Space Marine always stood apart. Released in 2011 by Relic Entertainment, it landed at a time when most Warhammer 40K games stuck to strategy. Instead, this was a third-person action brawler where you filled the ceramite boots of Captain Titus of the Ultramarines. The result was visceral, loud, and satisfying in all the right ways. Space Marine wasn’t perfect, but it delivered something Warhammer games often didn’t: weight.

The combat focused on momentum. Titus didn’t cower behind chest-high walls. He charged, shoulder-first, into waves of Orks and Chaos, swinging his chainsword in close and executing finishers to regain health. The gunplay complemented this rhythm, with bolt pistols, stalker bolters, and plasma cannons tearing through enemies between melee assaults. It was relentless and physical, and for a brief moment, it let players feel like an actual Astartes.

The story was straightforward but effective. Forge World Graia is under siege by Orks, and later, Chaos forces. The Imperium sends in the Ultramarines, led by Titus, to stabilise the situation. It’s not groundbreaking, but it does the job: presenting the scale of 40K’s eternal war while giving Titus space to become more than just a walking slab of power armour. The game hinted at deeper lore, including Titus’s resistance to Chaos, Inquisitorial suspicion, and the broken trust between brothers. These threads were left hanging, and that’s where the sequel comes in.

Now, over a decade later, Space Marine: Master Crafted Edition brings the original game back, rebuilt for modern systems. The update goes beyond a visual remaster. It includes fully retextured models, improved lighting, smoother combat animations, and full compatibility with current-gen hardware. The entire package feels sharper and more stable, with support for modern resolutions and framerates that make the combat feel better than ever.
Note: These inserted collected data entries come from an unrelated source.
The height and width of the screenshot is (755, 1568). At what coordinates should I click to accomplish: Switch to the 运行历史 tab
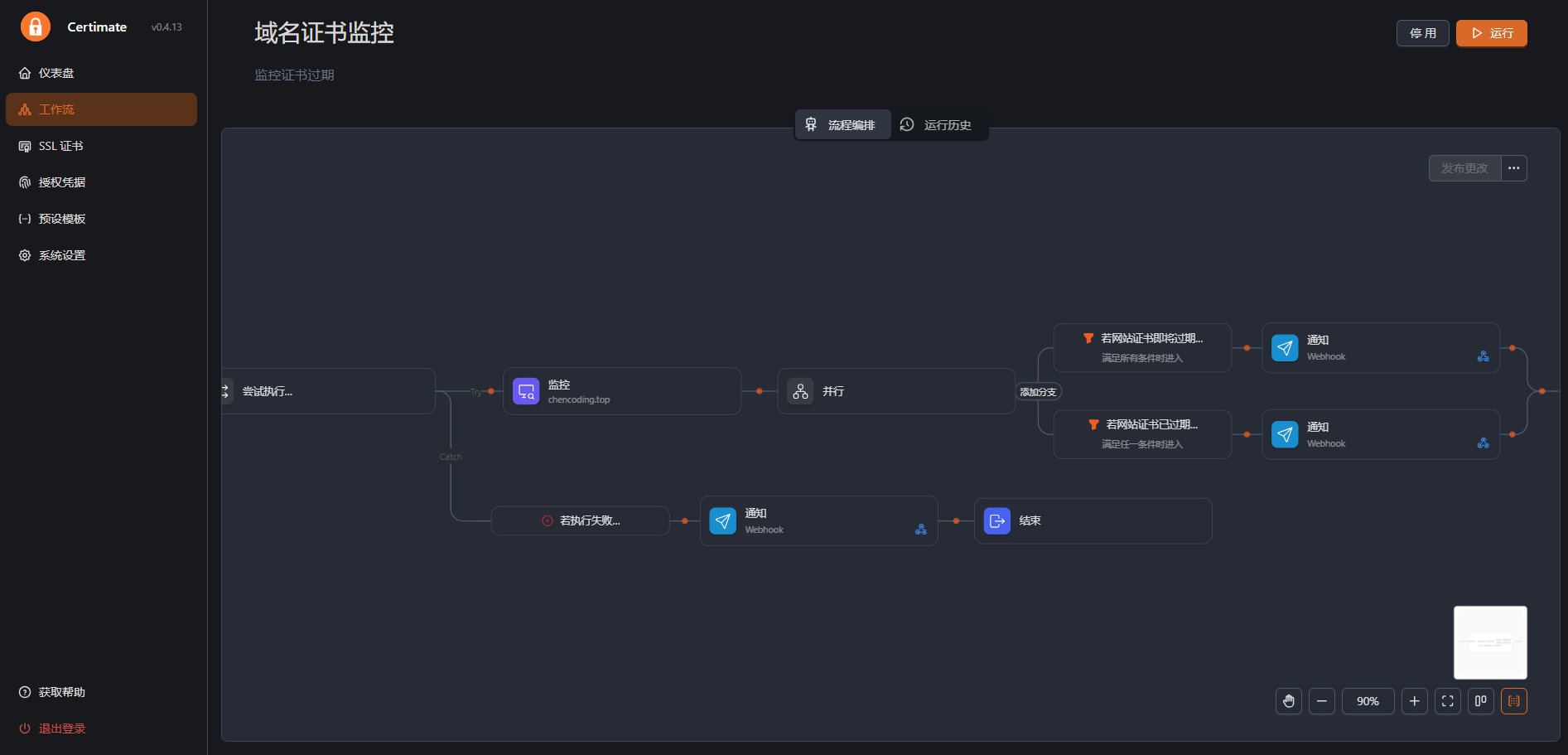pos(936,125)
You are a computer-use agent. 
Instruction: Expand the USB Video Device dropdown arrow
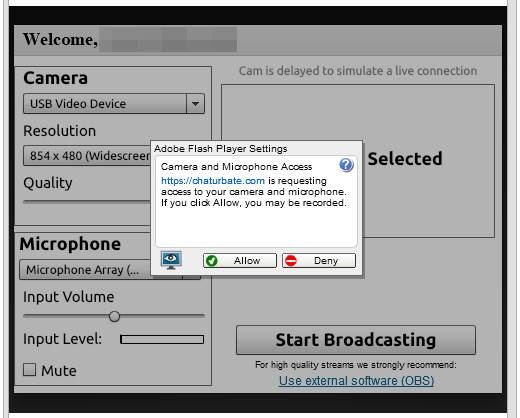coord(195,104)
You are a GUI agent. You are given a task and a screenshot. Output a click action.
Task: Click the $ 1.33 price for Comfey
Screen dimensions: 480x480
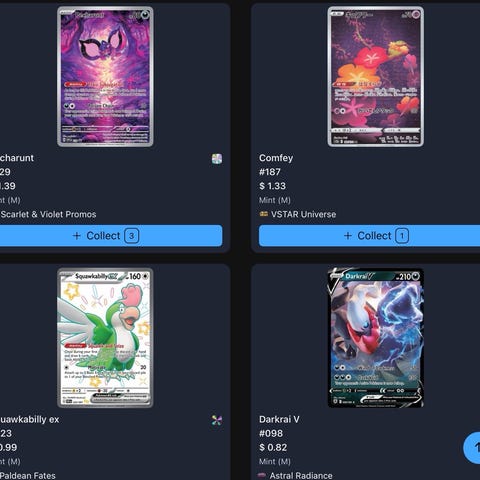coord(272,186)
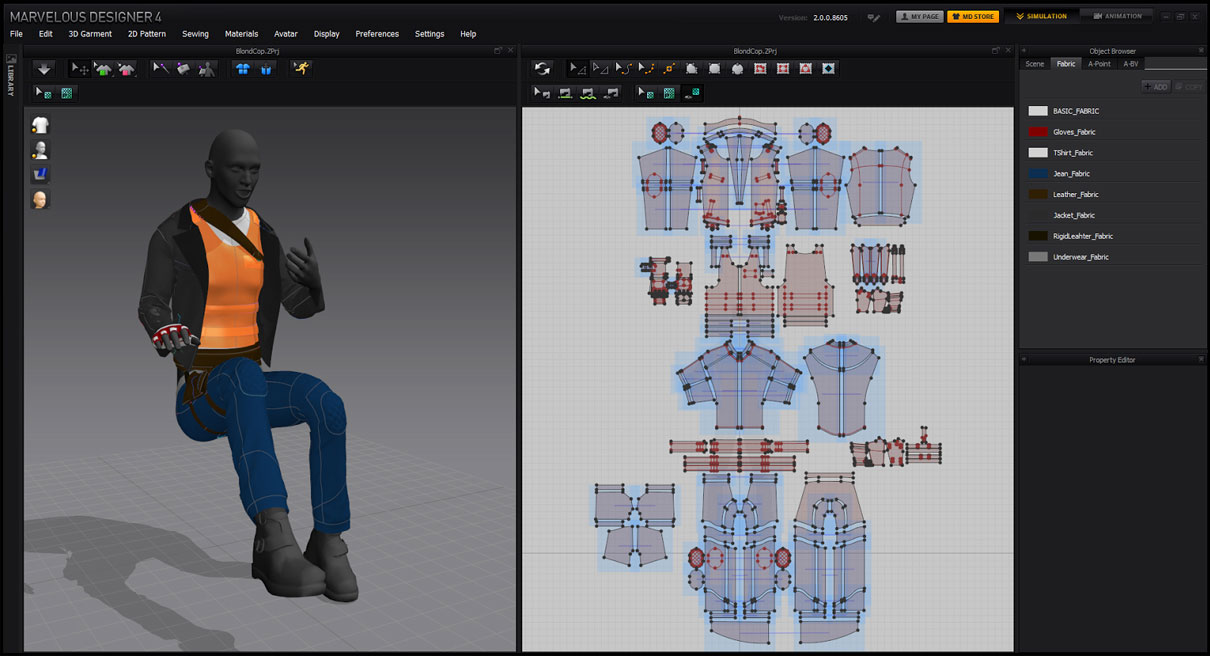The image size is (1210, 656).
Task: Toggle garment display with white T-shirt icon
Action: click(x=40, y=125)
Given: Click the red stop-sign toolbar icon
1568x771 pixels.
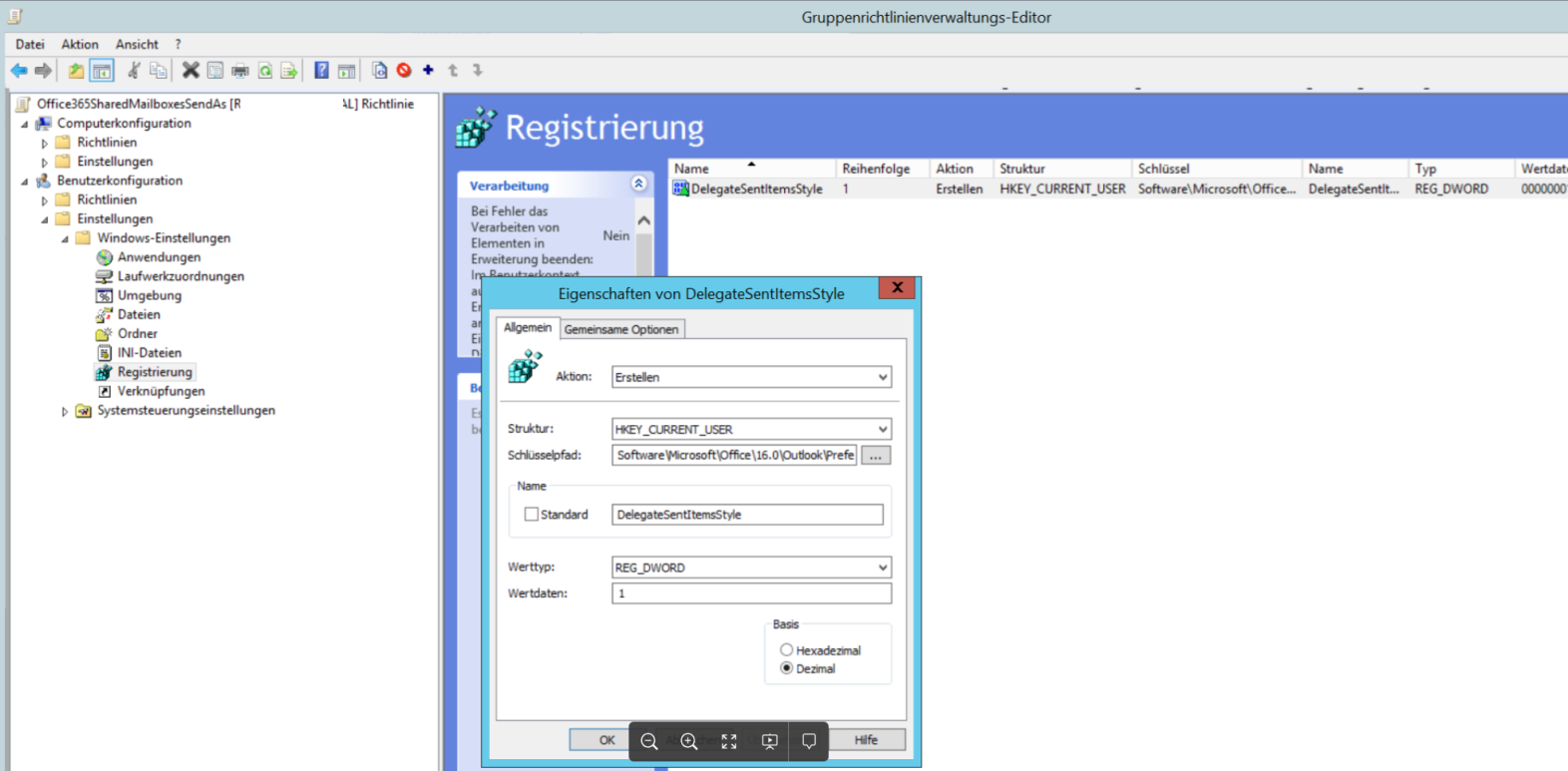Looking at the screenshot, I should click(x=404, y=71).
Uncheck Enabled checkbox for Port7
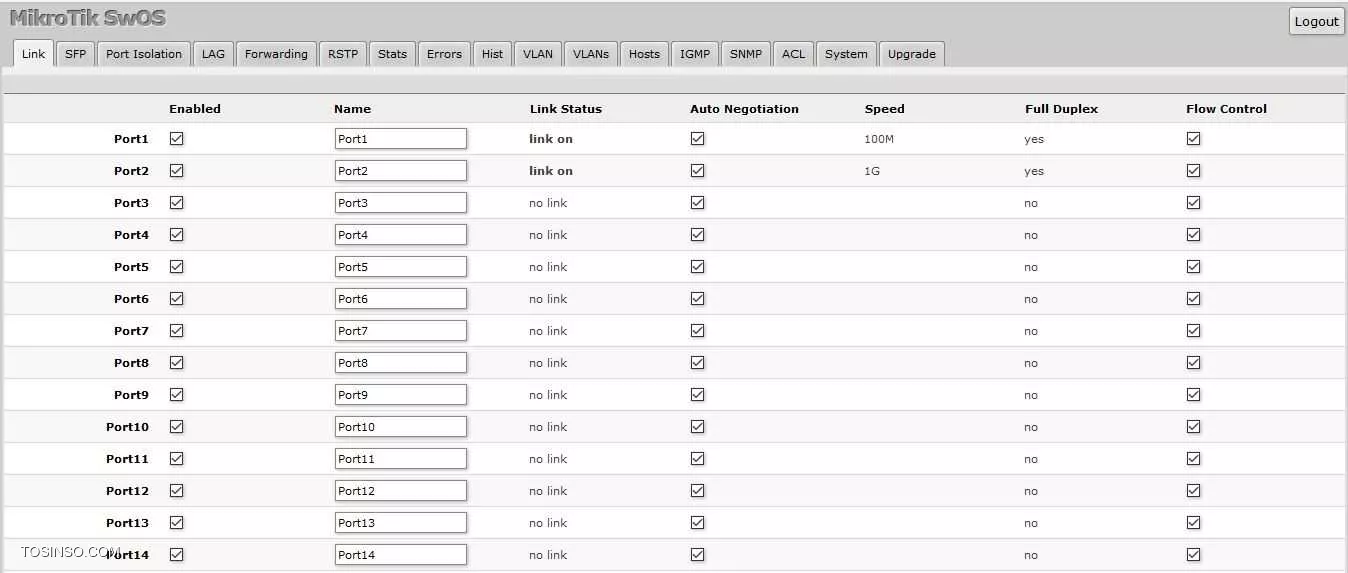1348x573 pixels. [x=177, y=331]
What makes the Master Crafted Edition stand out is the approach. This isn’t a quick port or a glossy coat of paint. It’s a careful restoration of a cult classic, aimed at players who never got to wield a boltgun in Graia and those who did, and want to do it again with polish. It also includes all previous DLC, such as the Exterminatus co-op mode, now properly integrated. For many fans, that alone is worth the price of admission.

But this edition does more than improve the game. It marks a transition point for the series. Space Marine 2 arrived with modern tech, new enemies, and a grimmer Titus after years of imprisonment. Bringing the original back into the spotlight helps bridge the gap between the two games and refresh the story for players who weren’t around the first time. It makes the sequel’s arrival feel more deliberate, part of a continuous legacy rather than a sudden revival.
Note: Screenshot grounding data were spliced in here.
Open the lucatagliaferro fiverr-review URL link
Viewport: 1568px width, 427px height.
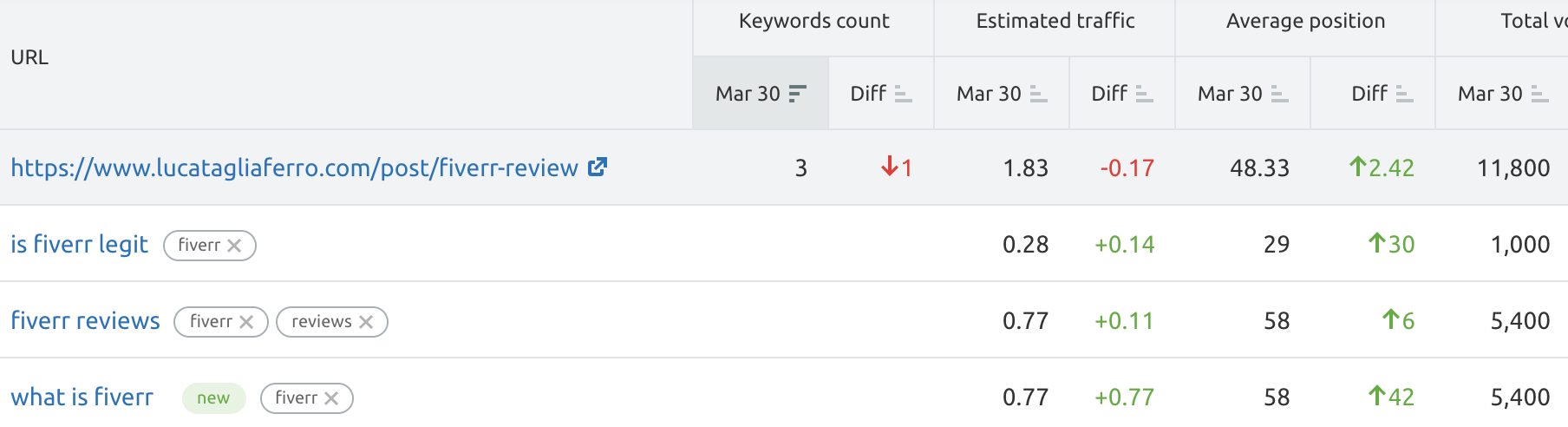[x=294, y=168]
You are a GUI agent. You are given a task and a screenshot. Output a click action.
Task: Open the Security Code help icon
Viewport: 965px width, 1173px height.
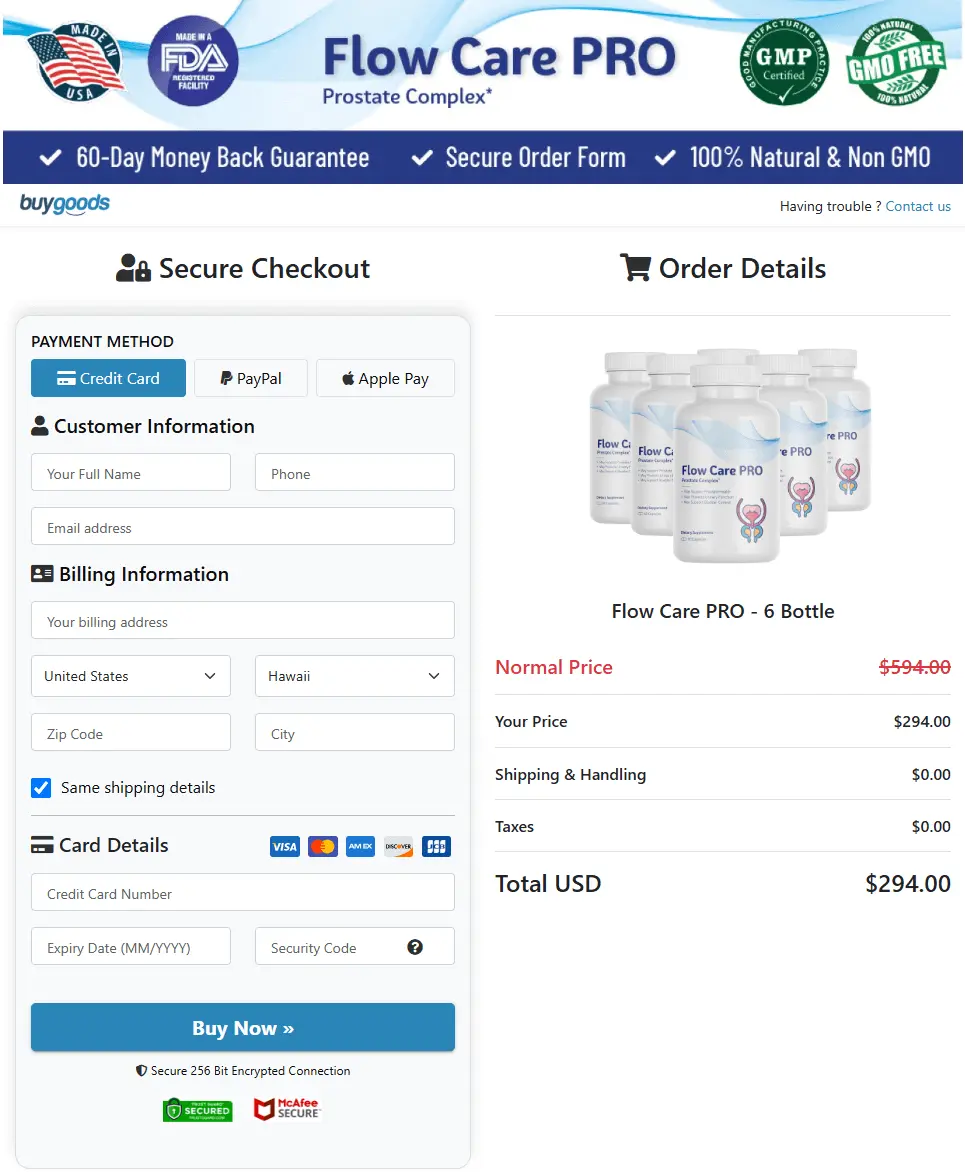(415, 946)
There’s also a timing angle. Games Workshop has been tightening its grip on its gaming licences, and we’re seeing fewer throwaway releases. The Master Crafted Edition signals that Space Marine isn’t being treated as a one-off or a footnote. It’s being positioned as a pillar, one that can stand alongside the likes of Dawn of War and Mechanicus, not just as a novelty but as a recurring, evolving part of the Warhammer video game lineup.

Titus’s story was never really finished. The Master Crafted Edition gives that original arc a final pass of respect before passing the baton. With the sequel focusing Tyranid invasions, and a bigger theatre of war, revisiting the first chapter with modern fidelity is more than just fan service. It’s a reminder of what worked and a challenge to build something even better.